Bielsa nunca pasará inadvertido en el fútbol
"El gol no se lo regalamos, se lo devolvimos. Los hechos son los que se vieron y su interpretación la expresamos a través de la conducta y la decisión que tomamos. El fútbol inglés es reconocido en ese sentido, por lo cual no soy quien debe expresarse en un lugar donde esa forma de actuar es un valor".
Cuando Marcelo Bielsa dio estas explicaciones tras el empate que confirmó que su Leeds United deberá buscar el ascenso en una instancia de playoffs, su apellido ya era tendencia mundial en las redes y tanto los elogios como los cuestionamientos hacia la actitud de que sus dirigidos se dejaran hacer el gol eran el asunto de un debate futbolístico que tenía defensores y detractores, varios atravesados por índices de esos fanatismos que invalidan análisis.
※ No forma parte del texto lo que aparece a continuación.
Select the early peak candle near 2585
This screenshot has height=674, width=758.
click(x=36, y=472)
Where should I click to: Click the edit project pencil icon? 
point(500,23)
Lo primero que habrá que tener en cuenta para abordar lo sucedido es que el entrenador rosarino es una rara avis, no sólo en el fútbol. Ese aspecto puede ayudar a entender la orden que les bajó a sus dirigidos, aunque quienes han tenido la posibilidad de seguir su trayectoria o verlo trabajar saben que este tipo de acciones son coherentes en absoluto con su forma de pensar y de proceder. Eso no impedirá que se abran polémicas sobre si está bien que haya decidido en virtud de que debe velar por los intereses de su club y sus seguidores, de si lo haría en otra situación o hasta las motivaciones que lo pueden haber llevado a semejante decisión.
Lo que nadie podrá soslayar es la trascendencia del ejemplo puesto en la caja de resonancia que es el fútbol hiperprofesional. Porque también hay que considerar que Bielsa y su equipo se están jugando el ascenso a la Premier, hoy la liga más poderosa y competitiva del mundo. En ese contexto, el argentino hizo lo que hizo. Para quienes su accionar es un disparador, sirve repasar un concepto de él: “En cualquier tarea se puede ganar o perder, pero lo importante es la nobleza de los recursos utilizados, el tránsito, la dignidad con que recorrí la búsqueda del objetivo. Lo otro es cuento para vendernos una realidad que no es tal”.
Y también suma escuchar lo que dijo Gustavo Alfaro, DT de Boca: “Bielsa siempre marcó hitos, más allá de cuestiones que puedan ser opinables a nivel futbolístico. Respecto de la moral y de la ética, dignifica la profesión”. Y queda poco que agregar.